PROMPT
Repeat each of the following records word for word, without changing anything.

RECORD EXTRACTS
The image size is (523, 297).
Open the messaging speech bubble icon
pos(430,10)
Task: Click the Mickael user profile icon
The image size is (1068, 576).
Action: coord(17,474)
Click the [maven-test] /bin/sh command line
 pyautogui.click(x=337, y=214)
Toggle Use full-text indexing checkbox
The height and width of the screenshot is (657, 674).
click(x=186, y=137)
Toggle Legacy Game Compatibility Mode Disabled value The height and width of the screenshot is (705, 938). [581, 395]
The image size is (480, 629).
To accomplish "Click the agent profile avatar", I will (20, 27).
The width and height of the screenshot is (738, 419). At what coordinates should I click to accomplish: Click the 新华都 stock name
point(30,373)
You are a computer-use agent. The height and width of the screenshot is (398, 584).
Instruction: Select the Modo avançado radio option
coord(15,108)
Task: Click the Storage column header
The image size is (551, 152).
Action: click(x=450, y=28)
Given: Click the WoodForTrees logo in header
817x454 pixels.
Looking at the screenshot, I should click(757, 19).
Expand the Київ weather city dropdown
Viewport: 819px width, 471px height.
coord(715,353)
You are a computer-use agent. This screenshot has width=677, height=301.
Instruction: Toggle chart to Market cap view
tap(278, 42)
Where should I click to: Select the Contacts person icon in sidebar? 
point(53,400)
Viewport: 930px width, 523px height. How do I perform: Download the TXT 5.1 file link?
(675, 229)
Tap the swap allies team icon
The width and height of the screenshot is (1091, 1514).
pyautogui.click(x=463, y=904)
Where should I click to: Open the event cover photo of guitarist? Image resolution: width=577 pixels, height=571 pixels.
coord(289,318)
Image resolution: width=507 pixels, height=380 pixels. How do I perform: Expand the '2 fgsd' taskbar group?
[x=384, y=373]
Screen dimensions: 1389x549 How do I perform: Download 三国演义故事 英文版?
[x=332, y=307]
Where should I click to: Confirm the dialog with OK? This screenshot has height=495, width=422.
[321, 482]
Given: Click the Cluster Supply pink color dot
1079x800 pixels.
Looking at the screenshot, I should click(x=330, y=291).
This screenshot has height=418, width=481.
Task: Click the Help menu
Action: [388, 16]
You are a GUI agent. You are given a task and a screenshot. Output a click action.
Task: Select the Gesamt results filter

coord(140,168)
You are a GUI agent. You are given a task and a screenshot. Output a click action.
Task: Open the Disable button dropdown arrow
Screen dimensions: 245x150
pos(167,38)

EXERCISE RESULT
The image size is (523, 297).
Open the messaging speech bubble icon
pos(430,10)
Task: Click the Mickael user profile icon
The image size is (1068, 576).
Action: coord(17,474)
Click the [maven-test] /bin/sh command line
 pyautogui.click(x=337, y=214)
Toggle Use full-text indexing checkbox
The height and width of the screenshot is (657, 674).
click(x=186, y=137)
Toggle Legacy Game Compatibility Mode Disabled value The height and width of the screenshot is (705, 938). [581, 395]
The image size is (480, 629).
To accomplish "Click the agent profile avatar", I will (20, 27).
The width and height of the screenshot is (738, 419). At what coordinates should I click to accomplish: Click the 新华都 stock name
point(30,373)
You are a computer-use agent. The height and width of the screenshot is (398, 584).
Instruction: Select the Modo avançado radio option
coord(15,108)
Task: Click the Storage column header
The image size is (551, 152).
Action: click(x=450, y=28)
Given: Click the WoodForTrees logo in header
817x454 pixels.
Looking at the screenshot, I should click(757, 19).
Expand the Київ weather city dropdown
Viewport: 819px width, 471px height.
coord(715,353)
You are a computer-use agent. This screenshot has width=677, height=301.
Instruction: Toggle chart to Market cap view
tap(278, 42)
Where should I click to: Select the Contacts person icon in sidebar? 
point(53,400)
Viewport: 930px width, 523px height. How do I perform: Download the TXT 5.1 file link?
(675, 229)
Tap the swap allies team icon
The width and height of the screenshot is (1091, 1514).
pyautogui.click(x=463, y=904)
Where should I click to: Open the event cover photo of guitarist? Image resolution: width=577 pixels, height=571 pixels.
coord(289,318)
Image resolution: width=507 pixels, height=380 pixels. How do I perform: Expand the '2 fgsd' taskbar group?
[x=384, y=373]
Screen dimensions: 1389x549 How do I perform: Download 三国演义故事 英文版?
[x=332, y=307]
Where should I click to: Confirm the dialog with OK? This screenshot has height=495, width=422.
[321, 482]
Given: Click the Cluster Supply pink color dot
1079x800 pixels.
Looking at the screenshot, I should click(x=330, y=291).
This screenshot has height=418, width=481.
Task: Click the Help menu
Action: [388, 16]
You are a GUI agent. You are given a task and a screenshot. Output a click action.
Task: Select the Gesamt results filter

coord(140,168)
You are a GUI agent. You are given a task and a screenshot. Output a click action.
Task: Open the Disable button dropdown arrow
Screen dimensions: 245x150
pos(167,38)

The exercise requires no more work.